We wish to model this data using a random variable \(Y\) that depends on a random variable \(X\). We might say that our data consists of observations of the form \((X,Y)\).

Illustration

In this picture, the data is drawn as dots at the levels \(y=0\) and \(y=1\). The curve represents \(P(Y=1|X)\), i.e. the probability that \(Y=1\) given an \(X\) value. As \(x\) increases, the outcomes become more likely so that the probability curve is increasing. The probability \(P\) must stay between zero and one, though, so we have asymptotic behavior.

Reasonable data

We expect this simplest type of logistic regression to be applicable when we have a binary output variable that depends upon an input variable. Examples include,

  • Successful treatment as a function of dosage,
  • Passing grade as a function of study time,
  • Victory in a competition as a function of rating difference.

There are generalizations that allow for more inputs and outputs. For example, what the next word after I type all of

The model

We fit the data with a model called the sigmoid model, which can be expressed in terms of parameters \(a\) and \(b\):

\[ f_{a,b}(x) = \sigma(ax+b) = \frac{1}{1+e^{-(ax+b)}}. \]

The logistic task

Like linear regression, our objective is to find values for the parameters \(a\) and \(b\) such that the model function \(\sigma(ax+b)\) provides the “best fit” to given data.

The function \(\sigma(x)\) is called the sigmoid and is defined by \[ \sigma(x) = \frac{1}{1+e^{-x}}. \]

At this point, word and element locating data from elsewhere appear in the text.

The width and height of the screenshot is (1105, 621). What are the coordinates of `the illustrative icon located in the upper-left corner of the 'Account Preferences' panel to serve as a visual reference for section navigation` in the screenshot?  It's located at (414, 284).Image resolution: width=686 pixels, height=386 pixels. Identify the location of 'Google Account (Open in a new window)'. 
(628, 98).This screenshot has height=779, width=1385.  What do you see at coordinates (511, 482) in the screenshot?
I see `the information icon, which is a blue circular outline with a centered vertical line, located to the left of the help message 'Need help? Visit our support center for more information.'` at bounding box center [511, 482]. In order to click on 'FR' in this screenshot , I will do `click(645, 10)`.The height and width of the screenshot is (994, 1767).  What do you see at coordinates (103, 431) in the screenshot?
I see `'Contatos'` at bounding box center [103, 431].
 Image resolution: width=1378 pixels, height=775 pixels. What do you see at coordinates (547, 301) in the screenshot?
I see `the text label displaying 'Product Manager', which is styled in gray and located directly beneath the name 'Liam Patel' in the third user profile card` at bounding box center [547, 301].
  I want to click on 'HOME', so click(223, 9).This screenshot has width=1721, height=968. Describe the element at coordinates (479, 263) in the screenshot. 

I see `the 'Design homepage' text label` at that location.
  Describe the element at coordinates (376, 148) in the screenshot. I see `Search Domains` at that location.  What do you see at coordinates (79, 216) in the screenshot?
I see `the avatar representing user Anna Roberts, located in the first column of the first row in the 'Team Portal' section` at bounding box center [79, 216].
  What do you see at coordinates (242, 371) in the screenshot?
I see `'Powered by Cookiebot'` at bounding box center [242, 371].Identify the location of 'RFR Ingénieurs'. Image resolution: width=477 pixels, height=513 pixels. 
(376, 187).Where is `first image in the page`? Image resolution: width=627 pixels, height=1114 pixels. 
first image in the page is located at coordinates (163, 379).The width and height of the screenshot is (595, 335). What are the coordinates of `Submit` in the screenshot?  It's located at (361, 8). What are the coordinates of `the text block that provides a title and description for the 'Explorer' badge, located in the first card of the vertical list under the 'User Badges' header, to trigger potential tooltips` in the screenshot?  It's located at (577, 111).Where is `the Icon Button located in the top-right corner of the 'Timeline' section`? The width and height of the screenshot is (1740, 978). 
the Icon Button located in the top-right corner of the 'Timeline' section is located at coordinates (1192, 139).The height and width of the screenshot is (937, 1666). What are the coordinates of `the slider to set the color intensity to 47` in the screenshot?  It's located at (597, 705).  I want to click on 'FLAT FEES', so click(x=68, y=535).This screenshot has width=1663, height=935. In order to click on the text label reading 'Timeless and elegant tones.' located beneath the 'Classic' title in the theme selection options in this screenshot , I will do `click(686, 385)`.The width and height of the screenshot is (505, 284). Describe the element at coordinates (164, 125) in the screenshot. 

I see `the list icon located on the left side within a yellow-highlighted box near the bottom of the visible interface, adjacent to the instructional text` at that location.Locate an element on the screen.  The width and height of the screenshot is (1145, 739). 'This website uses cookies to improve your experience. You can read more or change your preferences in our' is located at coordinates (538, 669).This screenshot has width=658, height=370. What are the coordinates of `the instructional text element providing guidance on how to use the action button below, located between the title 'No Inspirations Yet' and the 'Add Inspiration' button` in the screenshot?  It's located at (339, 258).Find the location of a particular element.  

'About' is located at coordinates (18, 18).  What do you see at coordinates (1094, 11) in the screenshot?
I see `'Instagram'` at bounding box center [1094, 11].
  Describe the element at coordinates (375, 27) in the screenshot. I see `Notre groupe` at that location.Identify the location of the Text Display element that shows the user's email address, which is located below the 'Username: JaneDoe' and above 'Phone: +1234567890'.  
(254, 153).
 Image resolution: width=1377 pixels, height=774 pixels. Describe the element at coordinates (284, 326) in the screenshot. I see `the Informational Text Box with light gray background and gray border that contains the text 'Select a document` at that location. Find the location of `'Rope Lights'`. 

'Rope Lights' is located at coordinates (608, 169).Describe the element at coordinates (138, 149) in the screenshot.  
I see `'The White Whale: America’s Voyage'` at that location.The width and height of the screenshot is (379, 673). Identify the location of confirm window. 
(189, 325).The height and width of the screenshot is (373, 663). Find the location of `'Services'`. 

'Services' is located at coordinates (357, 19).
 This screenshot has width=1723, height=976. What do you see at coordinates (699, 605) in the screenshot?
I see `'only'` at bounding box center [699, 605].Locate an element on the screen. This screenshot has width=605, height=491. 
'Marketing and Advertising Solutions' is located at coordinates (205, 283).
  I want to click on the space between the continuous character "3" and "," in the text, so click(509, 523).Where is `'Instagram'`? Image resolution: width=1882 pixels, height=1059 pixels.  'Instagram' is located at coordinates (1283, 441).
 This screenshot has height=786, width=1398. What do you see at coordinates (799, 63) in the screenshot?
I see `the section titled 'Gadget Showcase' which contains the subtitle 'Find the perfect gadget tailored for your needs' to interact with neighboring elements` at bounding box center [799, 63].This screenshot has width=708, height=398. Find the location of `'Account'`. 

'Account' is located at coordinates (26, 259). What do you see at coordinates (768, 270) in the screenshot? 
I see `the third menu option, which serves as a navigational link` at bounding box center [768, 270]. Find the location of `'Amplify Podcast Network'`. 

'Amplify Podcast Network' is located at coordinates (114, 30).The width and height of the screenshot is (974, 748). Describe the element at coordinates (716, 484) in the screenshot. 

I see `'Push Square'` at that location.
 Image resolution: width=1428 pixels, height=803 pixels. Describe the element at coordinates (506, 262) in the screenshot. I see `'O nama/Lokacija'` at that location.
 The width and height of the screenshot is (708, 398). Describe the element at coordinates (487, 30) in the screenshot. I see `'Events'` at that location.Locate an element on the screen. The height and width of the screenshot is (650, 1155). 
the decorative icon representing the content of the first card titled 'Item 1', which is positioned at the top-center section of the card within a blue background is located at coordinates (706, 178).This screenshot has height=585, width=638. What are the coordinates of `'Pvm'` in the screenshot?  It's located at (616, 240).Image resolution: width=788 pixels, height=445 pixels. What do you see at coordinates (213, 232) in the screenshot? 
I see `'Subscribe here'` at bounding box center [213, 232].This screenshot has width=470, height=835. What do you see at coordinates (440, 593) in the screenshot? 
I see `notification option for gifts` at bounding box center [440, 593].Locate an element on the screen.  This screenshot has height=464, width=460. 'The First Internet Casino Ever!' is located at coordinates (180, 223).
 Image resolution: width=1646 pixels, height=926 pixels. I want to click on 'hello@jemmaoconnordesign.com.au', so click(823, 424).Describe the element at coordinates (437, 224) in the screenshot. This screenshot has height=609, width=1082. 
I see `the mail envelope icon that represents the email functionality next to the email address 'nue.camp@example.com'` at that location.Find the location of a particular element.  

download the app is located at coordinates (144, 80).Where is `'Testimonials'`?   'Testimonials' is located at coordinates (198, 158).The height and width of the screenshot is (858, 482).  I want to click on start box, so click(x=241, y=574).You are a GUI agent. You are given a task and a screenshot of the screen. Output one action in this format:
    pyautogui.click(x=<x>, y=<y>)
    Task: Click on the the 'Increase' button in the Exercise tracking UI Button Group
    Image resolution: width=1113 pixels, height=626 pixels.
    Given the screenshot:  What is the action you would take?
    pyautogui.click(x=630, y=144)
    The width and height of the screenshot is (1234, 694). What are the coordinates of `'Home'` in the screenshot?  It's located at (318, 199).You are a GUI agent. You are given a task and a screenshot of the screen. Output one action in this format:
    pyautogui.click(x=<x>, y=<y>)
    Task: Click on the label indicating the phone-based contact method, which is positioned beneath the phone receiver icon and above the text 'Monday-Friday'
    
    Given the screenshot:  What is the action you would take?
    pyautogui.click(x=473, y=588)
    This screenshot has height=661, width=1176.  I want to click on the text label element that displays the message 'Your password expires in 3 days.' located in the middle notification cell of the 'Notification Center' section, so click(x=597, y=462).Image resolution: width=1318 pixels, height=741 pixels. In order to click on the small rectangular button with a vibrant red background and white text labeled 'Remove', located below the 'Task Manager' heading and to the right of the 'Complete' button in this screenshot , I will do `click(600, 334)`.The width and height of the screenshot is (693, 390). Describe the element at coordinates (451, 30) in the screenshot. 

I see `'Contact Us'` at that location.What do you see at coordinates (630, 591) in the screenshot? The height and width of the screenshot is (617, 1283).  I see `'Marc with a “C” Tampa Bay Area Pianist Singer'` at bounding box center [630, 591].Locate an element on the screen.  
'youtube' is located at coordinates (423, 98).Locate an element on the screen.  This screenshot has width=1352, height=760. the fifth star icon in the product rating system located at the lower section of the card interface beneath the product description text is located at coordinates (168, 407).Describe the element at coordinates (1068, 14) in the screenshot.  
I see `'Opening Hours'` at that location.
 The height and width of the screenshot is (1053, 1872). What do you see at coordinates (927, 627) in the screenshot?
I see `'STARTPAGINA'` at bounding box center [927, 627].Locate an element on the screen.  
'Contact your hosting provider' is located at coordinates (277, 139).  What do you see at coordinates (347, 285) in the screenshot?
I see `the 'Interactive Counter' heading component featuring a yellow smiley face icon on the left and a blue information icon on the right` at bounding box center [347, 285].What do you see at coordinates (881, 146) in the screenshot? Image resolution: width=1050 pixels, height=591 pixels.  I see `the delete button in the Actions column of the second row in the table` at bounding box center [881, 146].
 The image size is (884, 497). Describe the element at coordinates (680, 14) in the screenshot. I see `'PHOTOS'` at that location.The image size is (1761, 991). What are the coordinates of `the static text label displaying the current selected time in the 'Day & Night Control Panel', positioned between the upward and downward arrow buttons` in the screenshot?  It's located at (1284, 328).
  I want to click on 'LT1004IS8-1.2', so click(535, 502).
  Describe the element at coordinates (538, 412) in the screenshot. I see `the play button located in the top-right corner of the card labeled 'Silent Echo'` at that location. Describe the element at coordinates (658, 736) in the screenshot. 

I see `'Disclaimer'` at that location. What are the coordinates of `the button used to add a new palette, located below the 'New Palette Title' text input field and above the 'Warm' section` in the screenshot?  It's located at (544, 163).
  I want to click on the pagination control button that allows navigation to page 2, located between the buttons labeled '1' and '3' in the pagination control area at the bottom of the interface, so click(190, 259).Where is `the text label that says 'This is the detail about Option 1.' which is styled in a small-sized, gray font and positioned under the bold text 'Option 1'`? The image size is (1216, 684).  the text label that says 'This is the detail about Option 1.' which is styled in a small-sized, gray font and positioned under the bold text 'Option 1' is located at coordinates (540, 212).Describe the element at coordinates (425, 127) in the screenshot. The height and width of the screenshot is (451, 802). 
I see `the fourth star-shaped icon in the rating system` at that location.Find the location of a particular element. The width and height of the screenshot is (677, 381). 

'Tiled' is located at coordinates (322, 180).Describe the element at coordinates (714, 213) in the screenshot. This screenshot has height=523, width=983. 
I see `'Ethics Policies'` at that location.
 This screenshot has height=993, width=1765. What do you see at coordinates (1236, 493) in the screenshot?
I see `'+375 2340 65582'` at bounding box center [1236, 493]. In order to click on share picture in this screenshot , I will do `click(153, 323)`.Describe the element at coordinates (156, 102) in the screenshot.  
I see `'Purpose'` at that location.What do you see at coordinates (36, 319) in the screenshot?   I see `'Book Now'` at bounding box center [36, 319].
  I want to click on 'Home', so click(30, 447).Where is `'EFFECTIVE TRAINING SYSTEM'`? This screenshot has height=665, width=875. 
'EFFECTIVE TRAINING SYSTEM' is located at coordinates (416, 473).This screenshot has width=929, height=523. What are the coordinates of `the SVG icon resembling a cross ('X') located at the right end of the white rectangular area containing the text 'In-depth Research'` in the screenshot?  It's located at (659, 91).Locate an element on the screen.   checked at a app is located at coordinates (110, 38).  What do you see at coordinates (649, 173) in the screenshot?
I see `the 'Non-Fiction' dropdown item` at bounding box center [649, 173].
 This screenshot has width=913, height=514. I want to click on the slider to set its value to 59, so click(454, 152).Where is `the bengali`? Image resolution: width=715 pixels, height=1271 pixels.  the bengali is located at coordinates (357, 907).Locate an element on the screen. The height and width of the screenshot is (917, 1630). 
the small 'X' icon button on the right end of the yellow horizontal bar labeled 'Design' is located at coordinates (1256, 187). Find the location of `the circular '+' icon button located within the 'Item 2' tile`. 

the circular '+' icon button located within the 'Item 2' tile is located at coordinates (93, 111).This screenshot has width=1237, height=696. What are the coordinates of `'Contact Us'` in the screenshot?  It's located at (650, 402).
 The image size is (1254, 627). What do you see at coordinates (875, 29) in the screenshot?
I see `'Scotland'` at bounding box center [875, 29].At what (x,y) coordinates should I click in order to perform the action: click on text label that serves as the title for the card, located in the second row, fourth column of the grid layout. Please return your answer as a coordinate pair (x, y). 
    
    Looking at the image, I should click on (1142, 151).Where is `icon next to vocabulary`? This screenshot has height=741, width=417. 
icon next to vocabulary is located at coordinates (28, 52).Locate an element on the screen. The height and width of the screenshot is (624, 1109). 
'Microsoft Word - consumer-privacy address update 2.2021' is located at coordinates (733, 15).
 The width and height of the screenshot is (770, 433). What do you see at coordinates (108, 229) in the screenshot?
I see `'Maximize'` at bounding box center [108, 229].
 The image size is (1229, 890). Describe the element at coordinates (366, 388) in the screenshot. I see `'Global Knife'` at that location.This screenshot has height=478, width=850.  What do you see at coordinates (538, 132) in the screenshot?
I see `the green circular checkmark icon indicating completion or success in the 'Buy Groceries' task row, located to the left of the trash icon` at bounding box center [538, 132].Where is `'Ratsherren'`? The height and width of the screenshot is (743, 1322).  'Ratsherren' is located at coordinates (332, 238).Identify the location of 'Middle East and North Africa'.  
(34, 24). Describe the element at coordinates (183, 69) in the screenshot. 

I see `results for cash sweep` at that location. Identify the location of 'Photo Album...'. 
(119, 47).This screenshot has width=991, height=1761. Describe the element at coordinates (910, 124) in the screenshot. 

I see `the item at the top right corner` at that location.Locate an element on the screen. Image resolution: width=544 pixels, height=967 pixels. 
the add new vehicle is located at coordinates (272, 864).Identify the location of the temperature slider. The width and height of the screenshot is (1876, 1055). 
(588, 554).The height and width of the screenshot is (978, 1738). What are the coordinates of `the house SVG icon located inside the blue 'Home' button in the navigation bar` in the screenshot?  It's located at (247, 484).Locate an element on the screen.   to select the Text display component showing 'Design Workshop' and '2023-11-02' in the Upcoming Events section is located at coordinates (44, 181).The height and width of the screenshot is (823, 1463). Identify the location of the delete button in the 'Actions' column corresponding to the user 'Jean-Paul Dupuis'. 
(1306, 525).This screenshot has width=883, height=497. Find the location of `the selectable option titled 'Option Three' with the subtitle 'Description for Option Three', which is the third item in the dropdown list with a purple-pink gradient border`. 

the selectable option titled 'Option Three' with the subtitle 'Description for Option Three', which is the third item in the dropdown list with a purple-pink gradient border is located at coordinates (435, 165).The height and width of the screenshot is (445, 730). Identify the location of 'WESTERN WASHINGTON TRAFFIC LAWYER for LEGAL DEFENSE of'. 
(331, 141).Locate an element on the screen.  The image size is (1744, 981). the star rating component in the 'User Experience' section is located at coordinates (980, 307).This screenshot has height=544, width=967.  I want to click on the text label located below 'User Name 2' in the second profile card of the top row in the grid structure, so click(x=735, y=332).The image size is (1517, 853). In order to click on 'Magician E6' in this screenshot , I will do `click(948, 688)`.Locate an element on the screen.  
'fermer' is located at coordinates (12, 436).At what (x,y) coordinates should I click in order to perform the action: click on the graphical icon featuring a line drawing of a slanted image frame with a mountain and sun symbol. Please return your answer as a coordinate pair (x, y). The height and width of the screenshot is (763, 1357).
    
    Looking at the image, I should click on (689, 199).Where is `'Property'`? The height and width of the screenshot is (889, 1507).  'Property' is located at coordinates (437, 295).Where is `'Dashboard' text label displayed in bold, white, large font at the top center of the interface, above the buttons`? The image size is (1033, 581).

For some reason, the symbol \(\sigma\) was chosen for this function. The fields of probability and statistics are famous for overloading their symbols - none more so than the symbol “P”.

Maximum likelihood

So, what is the “best fit”? When modelling a function that returns a probability and is defined in terms of parameters, it’s common to answer this question with the technique of maximum likelihood.

Given data, the basic idea is to choose the parameters that maximize the likelihood that our model would’ve produced that observed data.

Before jumping into this process for logistic regression, let’s take a look at a simpler example - one which is intuitive enough for us to “know” the answer right away but which also suggests the computational solution that we’ll ultimately apply to more difficult situation of logistic regression.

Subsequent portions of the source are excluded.